Kaiko analysts predict that the fourth Bitcoin halving event will affect Bitcoin’s price, which is expected to be less significant than previously thought.
A blockchain analytics firm in Paris suggests that the halving event will not be the main factor driving Bitcoin’s growth. Instead, the emphasis is now on drawing new investors with factors such as spot exchange-traded funds (ETFs) in the U.S. and Hong Kong, showing how Bitcoin is becoming more integrated with mainstream finance.
It stated, “All three previous halvings have preceded Bitcoin bull runs and many market participants anticipate its fourth will be another catalyst for growth. However, the fourth halving fell against a significantly different backdrop than the previous three.”
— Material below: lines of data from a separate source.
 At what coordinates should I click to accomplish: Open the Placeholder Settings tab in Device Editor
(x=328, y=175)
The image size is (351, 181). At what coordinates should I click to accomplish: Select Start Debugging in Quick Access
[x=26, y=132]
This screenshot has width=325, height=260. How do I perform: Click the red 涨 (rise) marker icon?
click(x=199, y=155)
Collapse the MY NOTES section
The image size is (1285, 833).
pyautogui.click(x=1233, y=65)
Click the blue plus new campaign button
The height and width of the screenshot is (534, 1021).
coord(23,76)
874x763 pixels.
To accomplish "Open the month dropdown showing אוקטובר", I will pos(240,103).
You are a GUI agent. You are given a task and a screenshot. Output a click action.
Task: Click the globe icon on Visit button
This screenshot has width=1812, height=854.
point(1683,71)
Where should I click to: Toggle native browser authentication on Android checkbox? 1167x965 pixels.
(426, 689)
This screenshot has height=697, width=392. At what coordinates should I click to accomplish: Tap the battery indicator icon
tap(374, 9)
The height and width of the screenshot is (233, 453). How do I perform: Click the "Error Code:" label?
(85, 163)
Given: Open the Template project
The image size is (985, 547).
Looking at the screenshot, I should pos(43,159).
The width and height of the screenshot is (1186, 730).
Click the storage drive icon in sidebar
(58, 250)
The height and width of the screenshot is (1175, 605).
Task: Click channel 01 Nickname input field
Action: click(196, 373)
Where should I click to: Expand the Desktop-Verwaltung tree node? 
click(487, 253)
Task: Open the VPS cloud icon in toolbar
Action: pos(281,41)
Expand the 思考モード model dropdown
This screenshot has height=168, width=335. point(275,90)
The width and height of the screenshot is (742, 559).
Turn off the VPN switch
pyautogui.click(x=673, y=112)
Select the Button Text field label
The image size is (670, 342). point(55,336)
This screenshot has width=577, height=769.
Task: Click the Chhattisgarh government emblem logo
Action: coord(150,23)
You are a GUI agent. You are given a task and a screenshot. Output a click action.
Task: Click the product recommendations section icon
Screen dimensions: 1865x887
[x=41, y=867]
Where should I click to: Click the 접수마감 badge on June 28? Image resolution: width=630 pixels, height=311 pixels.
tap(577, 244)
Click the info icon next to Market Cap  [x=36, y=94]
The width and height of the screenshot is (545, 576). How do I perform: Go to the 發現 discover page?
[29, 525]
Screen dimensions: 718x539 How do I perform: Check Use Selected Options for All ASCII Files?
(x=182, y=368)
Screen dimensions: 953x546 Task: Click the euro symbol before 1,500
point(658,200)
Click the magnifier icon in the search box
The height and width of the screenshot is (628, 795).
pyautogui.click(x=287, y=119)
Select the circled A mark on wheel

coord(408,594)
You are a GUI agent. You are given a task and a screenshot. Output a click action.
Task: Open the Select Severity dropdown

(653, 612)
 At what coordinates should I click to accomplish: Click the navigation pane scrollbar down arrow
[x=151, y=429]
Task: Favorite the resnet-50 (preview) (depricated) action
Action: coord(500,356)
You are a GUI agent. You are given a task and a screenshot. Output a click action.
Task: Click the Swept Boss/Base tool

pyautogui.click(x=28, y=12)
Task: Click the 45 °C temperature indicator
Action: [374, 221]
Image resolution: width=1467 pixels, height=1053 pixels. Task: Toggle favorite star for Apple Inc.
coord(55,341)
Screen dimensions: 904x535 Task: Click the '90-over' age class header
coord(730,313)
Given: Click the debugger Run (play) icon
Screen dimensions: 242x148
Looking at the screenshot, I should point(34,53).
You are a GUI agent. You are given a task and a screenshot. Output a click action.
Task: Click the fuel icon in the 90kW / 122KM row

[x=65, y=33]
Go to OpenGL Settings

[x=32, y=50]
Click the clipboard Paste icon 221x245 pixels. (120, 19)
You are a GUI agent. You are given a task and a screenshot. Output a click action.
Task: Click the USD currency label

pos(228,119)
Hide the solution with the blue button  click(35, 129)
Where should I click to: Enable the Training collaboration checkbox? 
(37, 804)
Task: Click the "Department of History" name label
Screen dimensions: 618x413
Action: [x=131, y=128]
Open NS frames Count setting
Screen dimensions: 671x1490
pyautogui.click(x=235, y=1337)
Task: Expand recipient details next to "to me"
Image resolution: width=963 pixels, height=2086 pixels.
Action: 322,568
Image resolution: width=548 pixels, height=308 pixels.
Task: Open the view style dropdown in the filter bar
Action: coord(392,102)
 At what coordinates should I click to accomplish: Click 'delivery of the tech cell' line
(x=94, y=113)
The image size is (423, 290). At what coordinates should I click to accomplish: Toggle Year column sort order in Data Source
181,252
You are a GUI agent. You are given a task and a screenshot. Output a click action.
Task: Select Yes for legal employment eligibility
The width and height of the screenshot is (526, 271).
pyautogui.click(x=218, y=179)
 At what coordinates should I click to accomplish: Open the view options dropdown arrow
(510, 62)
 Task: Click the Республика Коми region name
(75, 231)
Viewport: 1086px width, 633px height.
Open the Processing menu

The current halving occurs in a unique high-interest rate environment, setting no historical precedent for Bitcoin’s long-term performance. According to Kaiko, strong liquidity and growing demand will be crucial in enhancing Bitcoin’s value proposition in the months ahead.
However, markets have already absorbed this latest halving and priced in the reduction in supply.
Despite the subdued expectations post-halving, crypto stocks have seen immediate gains, with companies like Marathon Digital and Riot Platforms witnessing around 20% growth. Notably, Stronghold Digital saw a remarkable 35.3% increase.
This detailed perspective emerges as the cryptocurrency market keeps changing. Investor interest and regulatory developments are playing increasingly significant roles in shaping its future.